My current approach has been to equate the heat gained by the water (1) to the heat flow transferred from the pipe internal wall to the fluid (2), to the heat transmitted through the pipe itself (3). But with a time dependent $T_{Ext}$ who will gradually cool I seem to always have an additional unknown I can't solve for as soon as I move away from $t_{0}$.
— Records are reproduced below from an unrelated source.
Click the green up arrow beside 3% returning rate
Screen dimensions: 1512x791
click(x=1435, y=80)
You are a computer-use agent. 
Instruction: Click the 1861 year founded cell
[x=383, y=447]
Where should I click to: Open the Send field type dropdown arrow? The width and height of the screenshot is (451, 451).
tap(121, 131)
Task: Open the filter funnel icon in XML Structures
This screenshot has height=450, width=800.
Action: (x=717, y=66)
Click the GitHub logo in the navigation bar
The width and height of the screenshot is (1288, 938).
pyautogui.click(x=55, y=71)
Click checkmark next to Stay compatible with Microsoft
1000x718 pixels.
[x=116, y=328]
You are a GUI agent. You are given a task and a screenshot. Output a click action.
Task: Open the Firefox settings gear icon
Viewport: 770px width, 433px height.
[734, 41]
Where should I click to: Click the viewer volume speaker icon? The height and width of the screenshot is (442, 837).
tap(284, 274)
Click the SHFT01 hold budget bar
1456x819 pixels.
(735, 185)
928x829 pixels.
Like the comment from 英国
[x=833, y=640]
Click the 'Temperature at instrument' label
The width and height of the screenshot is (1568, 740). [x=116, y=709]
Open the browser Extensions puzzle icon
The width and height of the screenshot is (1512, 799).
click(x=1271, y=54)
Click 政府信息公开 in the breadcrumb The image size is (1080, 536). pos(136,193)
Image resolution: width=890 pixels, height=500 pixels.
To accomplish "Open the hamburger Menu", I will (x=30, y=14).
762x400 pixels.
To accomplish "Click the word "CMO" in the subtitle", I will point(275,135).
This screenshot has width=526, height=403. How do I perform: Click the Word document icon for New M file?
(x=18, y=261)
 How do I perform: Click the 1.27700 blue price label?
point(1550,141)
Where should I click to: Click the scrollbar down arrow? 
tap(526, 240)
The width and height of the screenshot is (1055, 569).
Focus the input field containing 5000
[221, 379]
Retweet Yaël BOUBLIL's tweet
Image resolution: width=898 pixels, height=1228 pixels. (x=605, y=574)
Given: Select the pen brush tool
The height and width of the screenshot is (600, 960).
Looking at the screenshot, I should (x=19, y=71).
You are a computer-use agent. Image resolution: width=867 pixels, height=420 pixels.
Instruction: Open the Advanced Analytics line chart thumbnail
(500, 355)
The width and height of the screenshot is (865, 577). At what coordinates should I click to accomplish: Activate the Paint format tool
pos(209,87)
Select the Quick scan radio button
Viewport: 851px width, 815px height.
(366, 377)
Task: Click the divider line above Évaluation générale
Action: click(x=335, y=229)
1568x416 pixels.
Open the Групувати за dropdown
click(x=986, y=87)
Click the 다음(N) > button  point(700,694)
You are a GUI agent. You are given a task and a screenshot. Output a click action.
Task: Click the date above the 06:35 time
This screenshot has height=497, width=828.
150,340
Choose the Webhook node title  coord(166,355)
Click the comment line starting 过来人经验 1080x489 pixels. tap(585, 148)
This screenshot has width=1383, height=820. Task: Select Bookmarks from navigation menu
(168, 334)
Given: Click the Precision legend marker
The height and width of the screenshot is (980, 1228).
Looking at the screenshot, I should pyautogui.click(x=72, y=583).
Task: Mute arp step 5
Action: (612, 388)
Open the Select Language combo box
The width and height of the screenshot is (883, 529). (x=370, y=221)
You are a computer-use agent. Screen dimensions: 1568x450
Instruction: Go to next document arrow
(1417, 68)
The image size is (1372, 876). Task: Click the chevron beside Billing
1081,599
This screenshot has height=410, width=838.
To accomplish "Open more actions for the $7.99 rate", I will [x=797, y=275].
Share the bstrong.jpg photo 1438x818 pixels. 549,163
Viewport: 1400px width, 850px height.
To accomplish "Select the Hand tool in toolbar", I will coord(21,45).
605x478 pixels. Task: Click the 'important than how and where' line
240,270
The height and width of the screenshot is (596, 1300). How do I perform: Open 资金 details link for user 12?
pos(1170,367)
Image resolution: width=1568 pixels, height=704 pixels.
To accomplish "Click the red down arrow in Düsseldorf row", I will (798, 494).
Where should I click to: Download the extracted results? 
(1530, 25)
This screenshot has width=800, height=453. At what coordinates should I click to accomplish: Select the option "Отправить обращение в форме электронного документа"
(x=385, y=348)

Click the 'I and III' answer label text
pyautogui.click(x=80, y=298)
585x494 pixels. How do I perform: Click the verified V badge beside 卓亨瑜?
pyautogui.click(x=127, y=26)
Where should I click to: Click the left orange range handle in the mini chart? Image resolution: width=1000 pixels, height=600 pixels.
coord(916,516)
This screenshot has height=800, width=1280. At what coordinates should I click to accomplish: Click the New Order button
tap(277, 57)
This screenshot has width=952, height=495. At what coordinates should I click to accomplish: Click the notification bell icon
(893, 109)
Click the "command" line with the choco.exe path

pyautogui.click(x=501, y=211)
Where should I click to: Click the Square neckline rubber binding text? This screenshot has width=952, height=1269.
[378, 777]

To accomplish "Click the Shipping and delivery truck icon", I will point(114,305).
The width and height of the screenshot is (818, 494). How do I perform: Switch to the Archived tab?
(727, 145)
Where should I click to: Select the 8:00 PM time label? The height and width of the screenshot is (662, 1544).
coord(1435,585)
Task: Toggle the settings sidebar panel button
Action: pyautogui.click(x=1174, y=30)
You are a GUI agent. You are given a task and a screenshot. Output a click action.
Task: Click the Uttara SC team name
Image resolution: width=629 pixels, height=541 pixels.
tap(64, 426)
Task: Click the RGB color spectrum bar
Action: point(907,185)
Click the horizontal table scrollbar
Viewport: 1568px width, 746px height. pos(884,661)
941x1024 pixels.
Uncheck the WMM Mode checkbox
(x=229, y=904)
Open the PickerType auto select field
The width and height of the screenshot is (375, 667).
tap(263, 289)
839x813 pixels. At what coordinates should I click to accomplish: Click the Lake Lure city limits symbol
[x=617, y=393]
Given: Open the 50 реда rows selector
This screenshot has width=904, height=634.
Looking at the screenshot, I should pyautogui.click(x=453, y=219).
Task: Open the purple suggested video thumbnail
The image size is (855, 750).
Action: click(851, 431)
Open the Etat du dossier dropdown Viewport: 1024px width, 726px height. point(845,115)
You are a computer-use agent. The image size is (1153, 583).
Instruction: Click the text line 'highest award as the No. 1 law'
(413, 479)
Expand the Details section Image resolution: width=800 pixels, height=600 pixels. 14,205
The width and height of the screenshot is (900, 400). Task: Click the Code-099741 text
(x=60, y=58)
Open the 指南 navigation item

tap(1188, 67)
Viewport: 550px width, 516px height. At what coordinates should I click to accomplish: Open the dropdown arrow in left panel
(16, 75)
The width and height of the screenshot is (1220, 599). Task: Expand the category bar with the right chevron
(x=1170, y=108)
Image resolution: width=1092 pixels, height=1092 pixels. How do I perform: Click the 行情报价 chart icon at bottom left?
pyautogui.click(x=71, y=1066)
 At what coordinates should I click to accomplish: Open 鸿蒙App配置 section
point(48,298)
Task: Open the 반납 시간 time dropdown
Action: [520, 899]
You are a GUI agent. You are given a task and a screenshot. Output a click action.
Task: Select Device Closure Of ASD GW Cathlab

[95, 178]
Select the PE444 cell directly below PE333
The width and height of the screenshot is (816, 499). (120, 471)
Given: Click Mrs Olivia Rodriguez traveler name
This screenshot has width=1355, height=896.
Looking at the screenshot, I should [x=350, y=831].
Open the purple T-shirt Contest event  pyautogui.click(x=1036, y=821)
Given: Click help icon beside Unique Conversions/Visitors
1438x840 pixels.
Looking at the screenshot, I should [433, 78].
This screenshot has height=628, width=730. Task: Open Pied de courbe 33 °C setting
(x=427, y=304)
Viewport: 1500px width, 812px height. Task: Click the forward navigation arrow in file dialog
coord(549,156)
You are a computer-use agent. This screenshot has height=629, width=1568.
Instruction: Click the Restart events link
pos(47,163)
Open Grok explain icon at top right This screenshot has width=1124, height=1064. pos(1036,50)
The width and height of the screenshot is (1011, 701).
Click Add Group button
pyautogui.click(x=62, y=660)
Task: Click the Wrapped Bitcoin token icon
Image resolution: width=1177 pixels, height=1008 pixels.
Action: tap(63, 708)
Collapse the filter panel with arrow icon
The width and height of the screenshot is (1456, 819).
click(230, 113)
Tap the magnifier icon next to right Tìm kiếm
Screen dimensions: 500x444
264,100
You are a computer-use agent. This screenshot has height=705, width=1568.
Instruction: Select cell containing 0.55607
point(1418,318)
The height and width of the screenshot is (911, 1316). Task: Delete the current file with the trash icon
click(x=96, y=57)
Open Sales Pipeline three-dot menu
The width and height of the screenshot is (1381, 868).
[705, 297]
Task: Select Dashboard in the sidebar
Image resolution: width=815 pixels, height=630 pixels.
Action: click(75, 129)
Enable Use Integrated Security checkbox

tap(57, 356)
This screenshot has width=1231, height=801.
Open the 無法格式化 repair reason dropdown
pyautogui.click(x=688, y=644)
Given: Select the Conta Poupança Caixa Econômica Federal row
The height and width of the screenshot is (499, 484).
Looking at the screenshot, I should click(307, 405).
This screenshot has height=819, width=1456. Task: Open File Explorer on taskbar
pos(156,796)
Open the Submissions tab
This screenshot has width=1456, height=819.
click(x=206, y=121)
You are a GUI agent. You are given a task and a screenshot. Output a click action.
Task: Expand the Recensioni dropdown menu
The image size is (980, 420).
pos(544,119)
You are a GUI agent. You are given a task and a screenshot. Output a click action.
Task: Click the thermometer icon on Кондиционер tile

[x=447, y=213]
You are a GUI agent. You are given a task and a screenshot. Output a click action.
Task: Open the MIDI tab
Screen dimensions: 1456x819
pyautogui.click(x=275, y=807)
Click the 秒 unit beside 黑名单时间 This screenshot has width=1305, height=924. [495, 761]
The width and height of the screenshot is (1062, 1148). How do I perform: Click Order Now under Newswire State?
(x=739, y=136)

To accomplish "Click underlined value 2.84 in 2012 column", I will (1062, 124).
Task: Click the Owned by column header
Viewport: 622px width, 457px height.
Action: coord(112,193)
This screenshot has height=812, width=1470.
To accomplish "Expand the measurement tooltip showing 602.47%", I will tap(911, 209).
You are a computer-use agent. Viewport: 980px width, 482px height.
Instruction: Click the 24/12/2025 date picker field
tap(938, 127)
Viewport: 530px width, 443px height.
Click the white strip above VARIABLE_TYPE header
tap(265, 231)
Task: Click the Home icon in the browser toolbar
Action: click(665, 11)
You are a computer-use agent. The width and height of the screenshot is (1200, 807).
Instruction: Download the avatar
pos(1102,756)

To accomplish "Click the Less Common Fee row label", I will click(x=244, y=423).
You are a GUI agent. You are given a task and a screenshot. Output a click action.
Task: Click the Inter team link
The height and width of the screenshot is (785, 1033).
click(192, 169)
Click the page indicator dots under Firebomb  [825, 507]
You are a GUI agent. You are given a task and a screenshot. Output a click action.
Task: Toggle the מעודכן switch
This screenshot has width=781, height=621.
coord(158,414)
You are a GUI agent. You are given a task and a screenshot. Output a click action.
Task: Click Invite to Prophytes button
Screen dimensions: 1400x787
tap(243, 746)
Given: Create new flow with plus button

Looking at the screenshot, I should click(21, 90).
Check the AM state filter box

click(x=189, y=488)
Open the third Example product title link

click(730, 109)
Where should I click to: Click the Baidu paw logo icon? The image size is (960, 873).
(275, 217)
(1) $\rm Q = density_{water} × Flow\ Rate_{water} × Specific\ Heat_{water}(T_{water, out}-T_{water, in})$
(2) $\rm Q = 2× \pi × r_{Int}× Length_{pipe} × \left[ \frac {Thermal\ Conductivity_{water}× \nu} {2× r_{Int}}\right]×\left(T_{r_{Int}}-\frac {T_{water, out}-T_{water, in}}{2}\right)$
with Nu the Nusslet Number.
(3) $\rm Q = 2× \pi× Length_{pipe}× \frac {Thermal\ Conductivity_{pipe}}{(r_{Ext}/r_{Int})}×(T_{Ext}-T_{r_{Int}})$
Any help would be much appreciated.
Cheers
Best Answer
The easiest way to initially proceed is to assume everything has come to steady-state conditions and there are no thermal gradients anywhere i.e., the system is equilibrated.
Then you equate the total friction losses (work performed on the parcels of water traversing the pipe length) to the increase in internal energy of the water flowing through the pipe at a certain rate and obtain the temperature rise in the exiting water as a function of flow rate.
This yields the steady-state solution. Then you add in the time-dependent terms one at a time, solve, and check the result against the steady-state solution.